* Dataset excerpts:

——

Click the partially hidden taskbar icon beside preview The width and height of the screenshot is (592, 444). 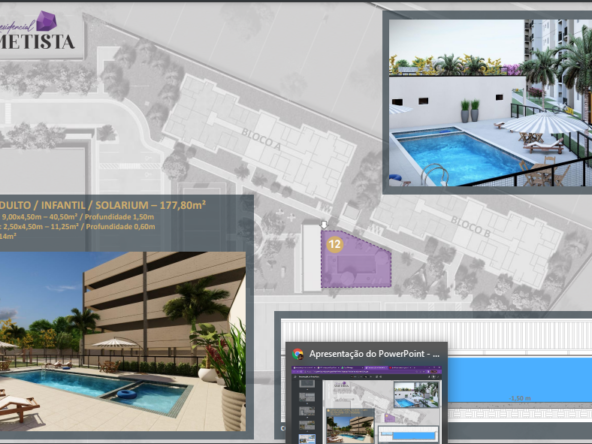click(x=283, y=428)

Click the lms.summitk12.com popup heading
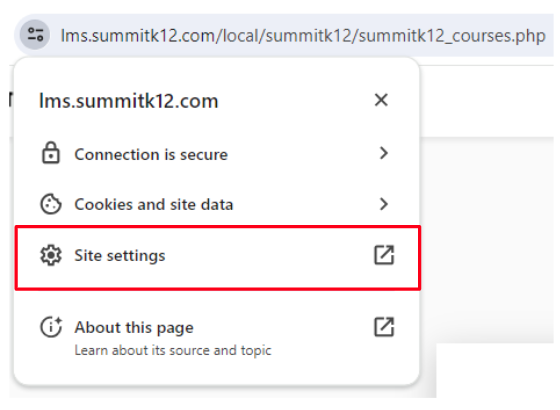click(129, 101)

——

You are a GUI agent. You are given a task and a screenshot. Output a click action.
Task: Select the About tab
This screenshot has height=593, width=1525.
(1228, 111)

——

* What the exercise asks: Rewrite the data between the lines holding "You are a GUI" and "(1228, 111)", inclusive, keeping the requests as they are. Multiply each coordinate in the answers by 2.3 and round it to a whole number, with halves rounded up.

* Result for this exercise:
You are a GUI agent. You are given a task and a screenshot. Output a click action.
Task: Select the About tab
This screenshot has height=593, width=1525.
(2824, 255)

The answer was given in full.